Generation Human Rights implemented  programs in Bosnia and Herzegovina between the years of 2002-2010. Our programs began in the capital city of Sarajevo and from there expanded to four other cities; Lukavica, Foca, Biljelina, and Mostar.

In 2002 we created Youth Choosing Peace to support Bosnian teenagers to overcome the divisions left by the 1992-1995 war through projects that build relationships and promote inter-ethnic cooperation. During 2002 and 2003 Bosniak, Bosnian Serb, and Bosnian Croat teens from different high schools in Sarajevo in the Federation and Lukavica in Republika Srspka came together, and created artwork and writings for their exhibit, Aftershocks; Growing up in the Aftermath which dealt with the long-term effects of violence and war on young people. It opened at the United Nations Headquarters in NYC in 2003 and continues to travel on an international level. In 2004 and 2005 the teens began an investigation of the history of the war years together in a project called Telling History that led them to conceive and create a Youth Constitution of Bosnia and Herzegovina.

The Telling History project trains students in our program to look at history from multiple perspectives weighing evidence from the past to develop freedom of thought and communication needed to resist forces that mobilize “history” in support of nationalist agendas.
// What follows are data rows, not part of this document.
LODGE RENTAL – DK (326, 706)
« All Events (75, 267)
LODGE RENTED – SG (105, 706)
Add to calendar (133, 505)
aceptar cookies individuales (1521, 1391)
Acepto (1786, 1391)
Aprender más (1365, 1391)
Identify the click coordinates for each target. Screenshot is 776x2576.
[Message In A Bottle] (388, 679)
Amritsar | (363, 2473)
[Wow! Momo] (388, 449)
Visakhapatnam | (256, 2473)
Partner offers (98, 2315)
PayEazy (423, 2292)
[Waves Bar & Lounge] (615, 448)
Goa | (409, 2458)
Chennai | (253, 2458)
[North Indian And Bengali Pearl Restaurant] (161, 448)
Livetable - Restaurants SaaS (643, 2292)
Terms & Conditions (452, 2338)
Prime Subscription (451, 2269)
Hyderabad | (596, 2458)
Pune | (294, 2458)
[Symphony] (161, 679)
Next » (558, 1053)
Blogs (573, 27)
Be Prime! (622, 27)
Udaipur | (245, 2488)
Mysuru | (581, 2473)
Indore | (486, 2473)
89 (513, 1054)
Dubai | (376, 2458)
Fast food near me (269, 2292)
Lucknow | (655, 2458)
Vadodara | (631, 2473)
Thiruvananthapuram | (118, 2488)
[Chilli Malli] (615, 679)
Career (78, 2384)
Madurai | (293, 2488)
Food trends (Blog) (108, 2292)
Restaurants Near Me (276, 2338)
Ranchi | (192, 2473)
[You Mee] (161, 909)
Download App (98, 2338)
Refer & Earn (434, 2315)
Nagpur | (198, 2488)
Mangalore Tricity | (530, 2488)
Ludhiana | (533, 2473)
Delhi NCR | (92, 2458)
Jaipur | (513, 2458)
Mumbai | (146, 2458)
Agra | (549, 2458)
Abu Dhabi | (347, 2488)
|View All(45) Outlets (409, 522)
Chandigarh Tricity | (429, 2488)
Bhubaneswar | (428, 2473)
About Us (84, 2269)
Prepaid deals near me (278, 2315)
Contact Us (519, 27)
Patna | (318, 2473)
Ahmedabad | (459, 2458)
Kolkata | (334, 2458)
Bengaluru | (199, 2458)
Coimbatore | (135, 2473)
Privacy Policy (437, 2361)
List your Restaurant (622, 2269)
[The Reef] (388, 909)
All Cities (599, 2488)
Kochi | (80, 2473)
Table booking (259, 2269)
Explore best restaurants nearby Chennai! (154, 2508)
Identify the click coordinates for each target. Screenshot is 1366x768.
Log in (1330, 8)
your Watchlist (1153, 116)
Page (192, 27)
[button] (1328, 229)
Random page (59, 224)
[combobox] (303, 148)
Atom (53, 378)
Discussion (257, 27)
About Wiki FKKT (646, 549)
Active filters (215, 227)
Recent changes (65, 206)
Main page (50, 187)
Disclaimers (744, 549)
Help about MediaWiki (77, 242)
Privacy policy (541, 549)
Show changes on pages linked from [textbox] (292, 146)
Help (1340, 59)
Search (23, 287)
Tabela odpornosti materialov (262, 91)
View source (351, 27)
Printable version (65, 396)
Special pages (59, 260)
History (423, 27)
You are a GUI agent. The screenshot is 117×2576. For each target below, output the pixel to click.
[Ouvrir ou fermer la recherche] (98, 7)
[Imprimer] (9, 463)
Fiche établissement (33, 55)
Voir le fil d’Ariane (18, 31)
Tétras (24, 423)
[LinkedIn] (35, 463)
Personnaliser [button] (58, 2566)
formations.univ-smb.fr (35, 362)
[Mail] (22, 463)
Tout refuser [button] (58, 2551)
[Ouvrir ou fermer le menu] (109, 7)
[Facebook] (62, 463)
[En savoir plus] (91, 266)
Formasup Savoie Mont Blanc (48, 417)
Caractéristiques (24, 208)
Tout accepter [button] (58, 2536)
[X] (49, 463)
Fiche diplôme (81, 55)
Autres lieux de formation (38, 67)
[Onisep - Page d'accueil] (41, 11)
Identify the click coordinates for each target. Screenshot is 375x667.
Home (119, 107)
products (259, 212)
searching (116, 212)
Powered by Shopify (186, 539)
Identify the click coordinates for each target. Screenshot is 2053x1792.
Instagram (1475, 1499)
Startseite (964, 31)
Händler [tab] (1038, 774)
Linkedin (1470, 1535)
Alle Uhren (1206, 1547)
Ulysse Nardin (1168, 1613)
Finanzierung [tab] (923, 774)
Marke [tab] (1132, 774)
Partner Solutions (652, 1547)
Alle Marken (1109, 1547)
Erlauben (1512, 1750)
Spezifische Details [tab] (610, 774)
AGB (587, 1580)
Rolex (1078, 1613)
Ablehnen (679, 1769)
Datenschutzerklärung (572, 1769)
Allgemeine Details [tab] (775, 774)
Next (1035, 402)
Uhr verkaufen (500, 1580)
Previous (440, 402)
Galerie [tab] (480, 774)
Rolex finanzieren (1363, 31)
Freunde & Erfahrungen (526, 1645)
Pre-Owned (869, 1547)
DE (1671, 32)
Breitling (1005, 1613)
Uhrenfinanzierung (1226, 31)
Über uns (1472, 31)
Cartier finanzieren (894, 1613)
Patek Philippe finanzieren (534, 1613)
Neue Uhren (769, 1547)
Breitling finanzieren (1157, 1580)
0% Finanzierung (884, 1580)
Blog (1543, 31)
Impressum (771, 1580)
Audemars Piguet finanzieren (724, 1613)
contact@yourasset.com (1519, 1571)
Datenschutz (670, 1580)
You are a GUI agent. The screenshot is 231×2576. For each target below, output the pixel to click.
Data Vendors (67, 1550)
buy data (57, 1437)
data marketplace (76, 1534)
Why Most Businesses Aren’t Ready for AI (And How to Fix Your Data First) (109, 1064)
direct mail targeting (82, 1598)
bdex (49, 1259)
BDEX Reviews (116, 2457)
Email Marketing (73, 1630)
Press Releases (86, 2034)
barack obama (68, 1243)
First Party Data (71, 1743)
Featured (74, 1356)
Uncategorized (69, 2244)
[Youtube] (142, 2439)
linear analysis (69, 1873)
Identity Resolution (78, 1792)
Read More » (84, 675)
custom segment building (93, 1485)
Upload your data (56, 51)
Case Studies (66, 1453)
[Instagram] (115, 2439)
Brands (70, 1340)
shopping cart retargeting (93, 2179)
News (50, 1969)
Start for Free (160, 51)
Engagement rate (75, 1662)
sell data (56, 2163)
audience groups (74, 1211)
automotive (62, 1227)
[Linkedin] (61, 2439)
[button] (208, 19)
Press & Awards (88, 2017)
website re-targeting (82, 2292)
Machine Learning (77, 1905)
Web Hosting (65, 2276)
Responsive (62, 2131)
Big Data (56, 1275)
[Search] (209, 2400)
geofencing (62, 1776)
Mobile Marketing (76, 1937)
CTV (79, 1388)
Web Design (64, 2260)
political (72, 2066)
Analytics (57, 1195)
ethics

In this process, while examining the Article IV of the Dayton Accord, their country’s Constitution, a heated debate occurred in the classroom involving the designation of multi-ethnic groups and what future was possible for the youth in a country divided in such a fashion. As a way to learn more and resolve the dispute the teens began a courageous project to draft a Youth Constitution for Bosnia and Herzegovina. For them this task was extremely serious. They drafted a preamble that commits the nation to unity and equality. They spent several months meeting with constitutional lawyers and discussing their ideas for constitutional change. They chose to seek the collaboration of youth in other parts of BiH and have become ‘Youth Ambassadors’ travelling to different towns and cities to lead ‘Constitutional Conventions’.

 


Their Youth Constitution of Bosnia and Herzegovina reveals what their country can look like if it builds a country based on citizenship and not based on being a member of a constituent peoples. There is no concept in the current Constitution of BiH of being a citizen first before being part of a constituent peoples with contested histories.

The youth in our program presented their Youth Constitution of Bosnia and Herzegovina to their country in November, 2005. It was discussed nationwide, in the European Parliament and in the United States White House.